* **DOCUMENTO**:

★ ★ ★ ★ ★

Quanto ao fundamento baseado em falta de competência da Comissão para autorizar a posteriori um auxílio já pago

— Argumentos das partes

44.
    A recorrente entende que, dado que os auxílios a que se refere a decisão impugnada foram concedidos pela República Federal da Alemanha às empresas beneficiárias antes da data da sua autorização, o código de 1993 não autorizava a Comissão a aprová-los a posteriori.

45.
    A recorrente recorda a este propósito que, nos termos do n.° 1 do artigo 1.° do código, os auxílios à indústria do carvão só podem ser considerados auxílios comunitários e, portanto, compatíveis com o bom funcionamento do mercado comum «se satisfizerem o disposto nos artigos 2.° a 9.°» Esta redacção clara subordinaria com carácter imperativo a autorização de um auxílio estatal à observância, designadamente, do disposto no artigo 9.° do código.

46.
    A recorrente precisa que o artigo 9.°, n.° 1, do código estabelece uma regra geral de aprovação prévia, para a qual só prevê uma única excepção: a contemplada no seu n.° 4, que não é, porém, aplicável no presente caso.

47.
    A recorrente considera que a inclusão no código do procedimento excepcional do artigo 9.°, n.° 4, permite deduzir a contrario que a Comissão não tem poderes para aprovar noutros casos um auxílio já concedido. Com efeito, se a Comissão tivesse poderes para aprovar um auxílio já concedido, todo o processo de notificação prévia ficaria reduzido a nada e a eficácia do regime de controlo preventivo instituído pelo código, nos seus artigos 8.° e 9.°, consideravelmente restringida.

48.
    A recorrente sustenta que, posto que se trata de uma derrogação ao disposto no artigo 4.°, alínea c), do Tratado CECA — que proíbe qualquer auxílio de Estado —, o código e em especial a fórmula «se satisfizerem o disposto nos artigos 2.° a 9.°» constante do seu artigo 1.°, n.° 1, deve ser objecto de interpretação restritiva.

49.
    Por outro lado, a redacção do n.° 1 do artigo 1.°, que impõe a observância do disposto no artigo 9.° como condição prévia de qualquer autorização, teria modificado o texto do código dos auxílios à indústria do carvão anterior, isto é, a Decisão n.° 2064/86/CECA da Comissão, de 30 de Junho de 1986, relativa ao regime comunitário das intervenções dos Estados-Membros a favor da indústria hulhífera (JO L 177, p. 1, a seguir «código de 1986»). Com efeito, o artigo 1.° deste código de 1986 só exigiria a conformidade com os «objectivos e critérios enunciados nos artigos 2.° a 8.°», sem se referir aos artigos 9.° e 10.° relativos aos procedimentos de notificação, análise e autorização.

50.

★ ★ ★ ★ ★

* **DADOS DISPONÍVEIS**:
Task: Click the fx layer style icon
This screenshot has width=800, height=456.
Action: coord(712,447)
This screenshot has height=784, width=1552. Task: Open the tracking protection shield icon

★ ★ ★ ★ ★

* **QUESTÕES PROPOSTAS**:
• a. De acordo com o documento, que decisão da Comissão constitui o código de 1986?
• b. Traduza para o inglês, por favor, esta frase do documento: "A recorrente precisa que o artigo 9.°, n.° 1, do código estabelece uma regra geral de aprovação prévia, para a qual só prevê uma única excepção: a contemplada no seu n.° 4, que não é, porém, aplicável no presente caso."

* **RESPOSTAS DADAS**:
• a. A Decisão n.° 2064/86/CECA da Comissão, de 30 de Junho de 1986, relativa ao regime comunitário das intervenções dos Estados-Membros a favor da indústria hulhífera.

• b. The applicant specifies that Article 9(1) of the code lays down a general rule of prior approval, for which it provides only a single exception: the one set out in paragraph 4 thereof, which is not, however, applicable in the present case.